When we moved to Kansas City we lived with one of my mother’s sisters and her husband….Aunt Jay and Uncle Tony. It was in the middle of the school year and I was thrown into the second grade at a catholic school down the road from their home. I could not speak the language and was totally lost. I remember a friend named Mimi who would work on my abc’s during recess. I was held back that year and repeated the second grade. The next year, once I picked up the English language school became better for me.
My mother went to work as a sylist and it became her social outlet too. She would drop me at school and my Aunt would pick me up. my brother I have no memories of him back at that time except to feel that there was trouble. I know that he had to be struggling more then me.
On the weekends and in the summer I would work at the City Market. When my grandfather was alive he ran his produce and horseradish bottling business there and when he died my Aunt Jay and her husband took it over. My grandfather was well known for his horseradish and was dubbed the Horseradish King…was even doing radio sopts I’ve been told. I never Met my grandfather. I have fond memories of the market.
We only lived with my Aunt for about six months and then we moved into an apartment my mother found. Once we moved I was then dropped off at my grandmothers house for her to get me off to school and take care of me after school and on weekends and in the summer. My grandmother had a tremendous hand in raising me. She is the first person who gave me unconditional love.

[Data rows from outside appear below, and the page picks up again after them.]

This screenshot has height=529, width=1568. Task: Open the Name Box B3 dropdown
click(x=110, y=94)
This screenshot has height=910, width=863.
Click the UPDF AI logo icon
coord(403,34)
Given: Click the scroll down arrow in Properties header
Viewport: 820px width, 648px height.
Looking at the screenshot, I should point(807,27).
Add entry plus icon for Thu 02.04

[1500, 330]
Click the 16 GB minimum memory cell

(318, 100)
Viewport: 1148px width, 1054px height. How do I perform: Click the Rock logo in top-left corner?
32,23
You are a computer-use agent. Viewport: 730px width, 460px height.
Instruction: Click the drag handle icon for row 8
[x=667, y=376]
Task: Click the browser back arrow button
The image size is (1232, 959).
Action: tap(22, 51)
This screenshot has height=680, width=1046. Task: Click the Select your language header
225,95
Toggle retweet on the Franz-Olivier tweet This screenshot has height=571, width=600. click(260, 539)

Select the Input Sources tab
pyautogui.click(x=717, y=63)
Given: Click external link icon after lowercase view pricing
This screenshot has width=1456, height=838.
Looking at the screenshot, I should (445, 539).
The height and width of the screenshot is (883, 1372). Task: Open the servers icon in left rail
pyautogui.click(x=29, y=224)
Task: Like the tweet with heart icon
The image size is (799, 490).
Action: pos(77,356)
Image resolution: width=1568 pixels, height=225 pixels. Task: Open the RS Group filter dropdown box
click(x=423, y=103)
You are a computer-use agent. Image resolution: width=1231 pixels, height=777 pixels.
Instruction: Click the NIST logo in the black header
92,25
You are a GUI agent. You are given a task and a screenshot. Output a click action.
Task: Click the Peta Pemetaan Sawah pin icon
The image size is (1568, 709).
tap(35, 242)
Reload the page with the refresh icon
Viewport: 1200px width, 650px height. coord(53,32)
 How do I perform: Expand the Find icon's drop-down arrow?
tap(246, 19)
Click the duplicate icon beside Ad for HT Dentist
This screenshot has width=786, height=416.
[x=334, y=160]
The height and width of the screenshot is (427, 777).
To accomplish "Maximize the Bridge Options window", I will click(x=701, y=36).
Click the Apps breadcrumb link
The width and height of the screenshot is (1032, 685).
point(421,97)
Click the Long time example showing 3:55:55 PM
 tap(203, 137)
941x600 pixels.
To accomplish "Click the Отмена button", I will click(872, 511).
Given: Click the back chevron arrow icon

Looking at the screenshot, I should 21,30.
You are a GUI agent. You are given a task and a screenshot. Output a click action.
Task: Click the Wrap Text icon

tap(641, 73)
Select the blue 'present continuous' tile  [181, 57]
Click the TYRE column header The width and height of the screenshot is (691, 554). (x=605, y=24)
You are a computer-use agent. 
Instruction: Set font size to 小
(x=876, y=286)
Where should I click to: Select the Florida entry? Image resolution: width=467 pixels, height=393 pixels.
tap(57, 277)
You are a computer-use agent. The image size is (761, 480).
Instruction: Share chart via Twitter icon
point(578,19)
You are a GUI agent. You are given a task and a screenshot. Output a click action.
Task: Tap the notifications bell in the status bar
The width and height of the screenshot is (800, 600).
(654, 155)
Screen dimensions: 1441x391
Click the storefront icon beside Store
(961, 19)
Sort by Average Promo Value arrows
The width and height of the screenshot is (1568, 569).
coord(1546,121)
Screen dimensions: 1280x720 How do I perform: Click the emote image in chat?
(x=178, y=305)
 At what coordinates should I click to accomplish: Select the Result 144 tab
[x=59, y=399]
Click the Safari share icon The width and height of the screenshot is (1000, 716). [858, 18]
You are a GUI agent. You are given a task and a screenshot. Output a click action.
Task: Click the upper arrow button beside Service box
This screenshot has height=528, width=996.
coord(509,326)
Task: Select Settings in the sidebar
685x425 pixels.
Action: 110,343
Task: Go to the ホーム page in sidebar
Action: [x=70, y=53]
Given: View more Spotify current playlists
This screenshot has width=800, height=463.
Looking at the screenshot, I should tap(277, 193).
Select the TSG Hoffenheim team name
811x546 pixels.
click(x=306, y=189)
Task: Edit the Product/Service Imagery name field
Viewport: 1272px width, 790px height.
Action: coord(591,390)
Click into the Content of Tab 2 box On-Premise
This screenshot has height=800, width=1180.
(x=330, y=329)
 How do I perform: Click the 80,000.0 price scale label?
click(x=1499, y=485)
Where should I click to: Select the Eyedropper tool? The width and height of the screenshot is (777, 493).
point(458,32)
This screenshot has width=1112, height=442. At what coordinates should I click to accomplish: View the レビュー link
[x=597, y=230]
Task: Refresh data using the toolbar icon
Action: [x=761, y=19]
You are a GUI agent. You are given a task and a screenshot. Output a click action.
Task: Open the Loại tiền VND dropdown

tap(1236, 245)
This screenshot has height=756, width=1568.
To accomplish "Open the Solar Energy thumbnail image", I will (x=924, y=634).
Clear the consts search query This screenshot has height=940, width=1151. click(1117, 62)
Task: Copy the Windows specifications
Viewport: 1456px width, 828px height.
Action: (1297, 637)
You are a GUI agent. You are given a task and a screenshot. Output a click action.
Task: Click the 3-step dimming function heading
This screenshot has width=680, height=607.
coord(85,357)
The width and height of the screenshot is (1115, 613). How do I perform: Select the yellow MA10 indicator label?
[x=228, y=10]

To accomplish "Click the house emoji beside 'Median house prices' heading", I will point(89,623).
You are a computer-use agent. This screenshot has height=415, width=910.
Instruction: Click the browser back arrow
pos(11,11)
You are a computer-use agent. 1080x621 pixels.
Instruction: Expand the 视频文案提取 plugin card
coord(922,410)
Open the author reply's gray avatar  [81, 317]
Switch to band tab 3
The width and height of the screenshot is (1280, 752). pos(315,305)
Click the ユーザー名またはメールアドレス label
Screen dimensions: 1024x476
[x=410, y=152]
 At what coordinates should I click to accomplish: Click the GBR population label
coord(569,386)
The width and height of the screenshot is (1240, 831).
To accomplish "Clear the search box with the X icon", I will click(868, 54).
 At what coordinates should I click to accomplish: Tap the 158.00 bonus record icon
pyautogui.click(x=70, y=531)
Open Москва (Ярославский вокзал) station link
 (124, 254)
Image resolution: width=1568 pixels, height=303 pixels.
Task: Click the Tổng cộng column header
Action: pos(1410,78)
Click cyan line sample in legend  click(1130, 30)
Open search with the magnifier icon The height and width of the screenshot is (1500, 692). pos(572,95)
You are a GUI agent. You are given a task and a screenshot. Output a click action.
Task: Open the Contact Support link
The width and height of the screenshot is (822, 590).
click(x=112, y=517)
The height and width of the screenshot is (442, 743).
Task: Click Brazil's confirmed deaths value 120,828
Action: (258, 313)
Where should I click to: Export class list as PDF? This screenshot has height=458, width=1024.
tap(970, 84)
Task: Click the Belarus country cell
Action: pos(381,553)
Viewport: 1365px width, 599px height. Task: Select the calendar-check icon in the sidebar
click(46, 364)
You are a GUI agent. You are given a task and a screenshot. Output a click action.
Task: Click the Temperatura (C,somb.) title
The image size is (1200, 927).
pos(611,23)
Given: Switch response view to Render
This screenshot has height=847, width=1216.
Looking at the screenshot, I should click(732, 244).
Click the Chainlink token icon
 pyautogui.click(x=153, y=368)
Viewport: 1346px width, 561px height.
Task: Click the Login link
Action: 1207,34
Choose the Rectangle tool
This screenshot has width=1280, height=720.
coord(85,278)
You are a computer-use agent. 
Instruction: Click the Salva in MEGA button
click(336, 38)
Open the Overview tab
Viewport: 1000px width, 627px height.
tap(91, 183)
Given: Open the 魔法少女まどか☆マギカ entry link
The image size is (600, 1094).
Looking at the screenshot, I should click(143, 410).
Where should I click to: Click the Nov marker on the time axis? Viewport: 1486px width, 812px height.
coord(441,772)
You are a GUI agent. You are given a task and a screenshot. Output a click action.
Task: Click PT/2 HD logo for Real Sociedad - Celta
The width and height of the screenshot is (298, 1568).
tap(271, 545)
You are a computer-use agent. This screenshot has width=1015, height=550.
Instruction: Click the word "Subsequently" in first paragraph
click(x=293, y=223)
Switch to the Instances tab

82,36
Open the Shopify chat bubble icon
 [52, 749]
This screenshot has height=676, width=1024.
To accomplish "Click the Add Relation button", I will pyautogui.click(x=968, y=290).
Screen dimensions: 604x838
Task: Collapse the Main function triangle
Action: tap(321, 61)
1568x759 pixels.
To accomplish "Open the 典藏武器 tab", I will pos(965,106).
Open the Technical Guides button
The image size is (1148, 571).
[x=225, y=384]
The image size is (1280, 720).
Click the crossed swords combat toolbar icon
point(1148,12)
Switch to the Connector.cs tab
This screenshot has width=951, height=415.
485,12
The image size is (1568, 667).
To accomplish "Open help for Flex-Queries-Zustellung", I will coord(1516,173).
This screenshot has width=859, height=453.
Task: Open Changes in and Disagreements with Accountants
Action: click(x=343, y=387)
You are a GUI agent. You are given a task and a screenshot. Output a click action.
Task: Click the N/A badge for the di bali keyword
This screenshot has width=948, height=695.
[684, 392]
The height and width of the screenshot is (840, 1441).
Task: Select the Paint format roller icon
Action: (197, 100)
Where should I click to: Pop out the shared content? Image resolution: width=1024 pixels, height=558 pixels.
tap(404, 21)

The story is long and many things happened along the way. My mother’s suicide attempt. My brother’s troubles and before I knew it he was in Vietnam and it was just my mother and me. I took on the roll of mother and caregiver and she worked to support us.
When I was 13 my father gets released from prison. Please know that there had been countless attempts to get him out. We were even approached by a man from the Mexican Embassy who my mother paid $5000.00 to because he was going to get him out. Turns out he was a janitor at the Embassy who got names of families with loved ones in prison. Letters to Senators and Congressmen and the President and his wife and so on and so on. So back to being 13 and my father is released. Now we are in the car on the way to the airport to pick my father up. Imagine the years of no dad and then in a blink of an eye this man is home who you have no memory of and who last saw you when you were three years old. Now we are riding home with him in tow and I am beaming because I now have a dad and I now have a dad like everyone else at school and I don’t feel like an odd peg.
He was not home long when my hell began. I guess my dad didn’t see me as his little girl or he was so screwed up or he was always a molester…I am an incest survivor. I didn’t tell untill 3 months before I graduated high school. I kept the secret because I didn’t want to hurt anyone and they had waited so long for him to come home.
Folks I will close this chapter tomorrow because right now my head hurts!